Defining the concept of racism, or the process of racialization—both fluid, dynamic, elusive, and unstable—represents a significant challenge [Zoubir, 2023]. Many researchers, often unconsciously, are reluctant to discuss their case studies on the margins of identity in the Middle East and North Africa. This hesitancy also stems from the difficulty to conceive area studies of the MENA with an concept traditionally attributed to the field of Americanist and then European studies [Essed, 1991]. We wish to challenge the participants to do likewise, and to develop minorization and discrimination in terms of racism. 
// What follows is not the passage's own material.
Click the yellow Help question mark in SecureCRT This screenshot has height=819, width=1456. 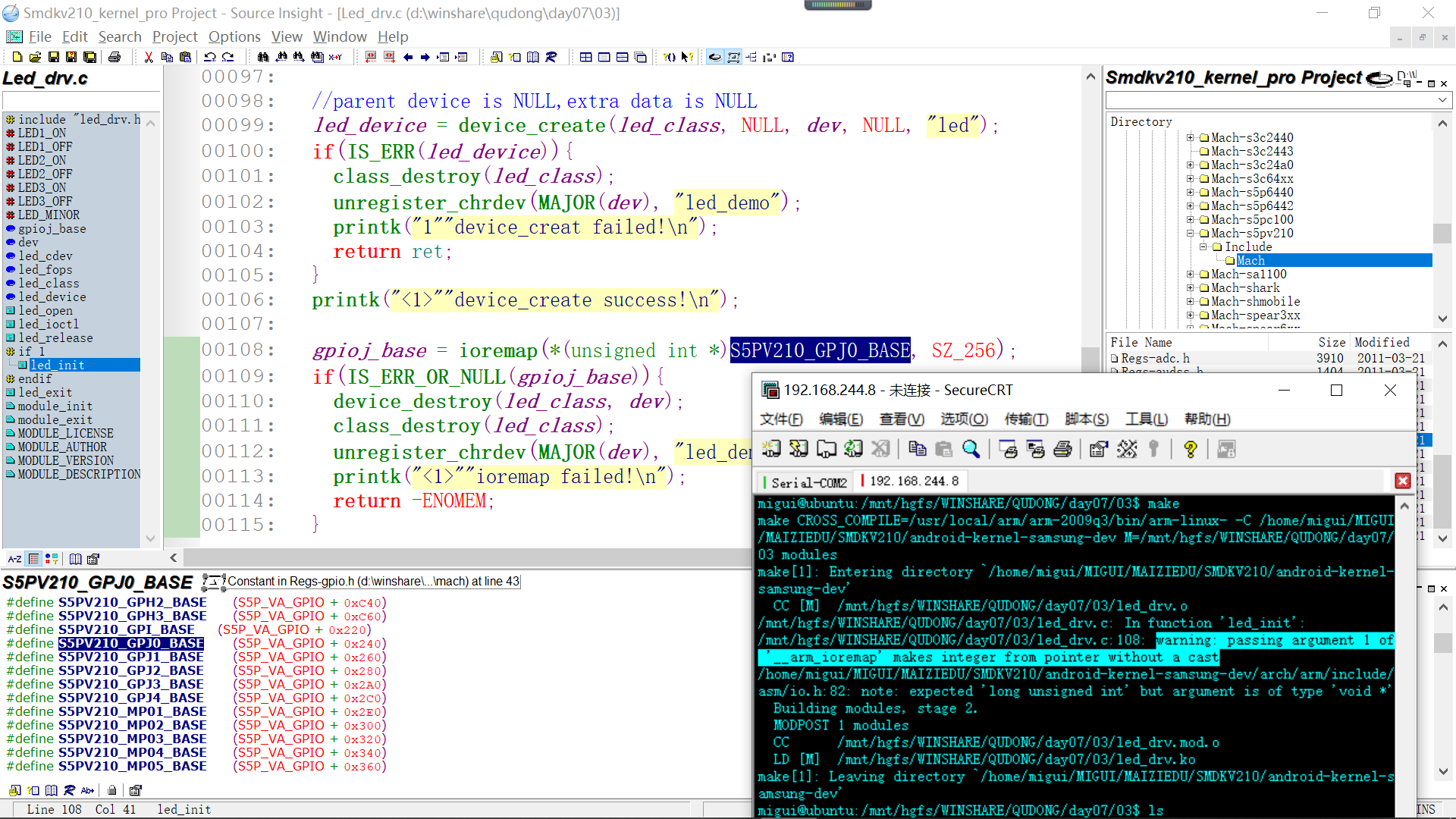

In this workshop, we will consider, within our disciplinary and geographical diversity, what the racial question may or may not contribute to the acknowledgment of Middle Eastern and North African groups and the national construction of the states to which they belong. Presentations considering their work in relation to other geographical areas will highly be appreciated. 
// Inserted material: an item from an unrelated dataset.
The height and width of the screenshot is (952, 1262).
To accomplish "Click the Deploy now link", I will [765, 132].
Theme 1: Terminological discussion of notions (margins, minorities, racialization, racism)

Margins in the region have been thought in social sciences through categories and concepts with blurried boundaries, adopted and further contested: ethnicity, people, or minority [Barth, 1969]. When focusing on these categories, research often employs terms such as discrimination and repression rather than racism. Attention will be paid to studies connecting experiences of discrimination in the MENA region with racial issues, based on empirical data.

Theme 2: Encounters with Otherness in migratory contexts

Migration dynamics in the Maghreb and the Middle East regions contribute to a diverse ethno, social and status-based “co-presence”. Migrants and refugees often settle in the urban interstices of cities, leading to the experience of multiple forms of Otherness. This theme will pay particular attention to processes of othering, interethnic relations, and multicultural sociabilities through migratory phenomena.

Theme 3: The production of discourses on the Other

Within this last theme, panelists will also reflect on state's conception of Otherness [Cagaptay, 2004] and intend to answer how controlled intellectual exchanges, transnational mobilities, and nationalist claims of populations within their territories [Ergin, 2008]. How does it define the Other, when the Other becomes an internal enemy?

Bibliography : 

Barth Fredrik, 1969, Ethnic groups and boundaries

Brun Solène et Cosquer Claire, 2022, Sociologie de la race, Paris, Armand Colin.

Cagaptay Soner, 2004, « Race, Assimilation and Kemalism: Turkish Nationalism and the Minorities in the 1930s », Middle Eastern Studies.

Doraï Kamel et Puig Nicolas, 2016, L'urbanité des marges. Migrants et réfugiés dans les villes du Proche-Orient, Paris, Téraèdre.

El Miri Mustapha, 2020, « Devenir « noir » sur les routes migratoires: Racialisation des migrants subsahariens et racisme global », Sociologie et sociétés, vol. 50, n° 2 : 101‑124. 

Ergin Murat, 2008, « “Is the Turk a White Man?” towards a Theoretical Framework for Race in the Making of Turkishness », Middle Eastern Studies, vol. 44, n° 6 : 827‑850.

Essed Philomena, 1991, Understanding Everyday Racism: An Interdisciplinary Theory, SAGE.

Zoubir Zacharias, 2023, Racisme : genèse et épistémologie d'un concept de lutte, Thèse de doctorat, Paris 10.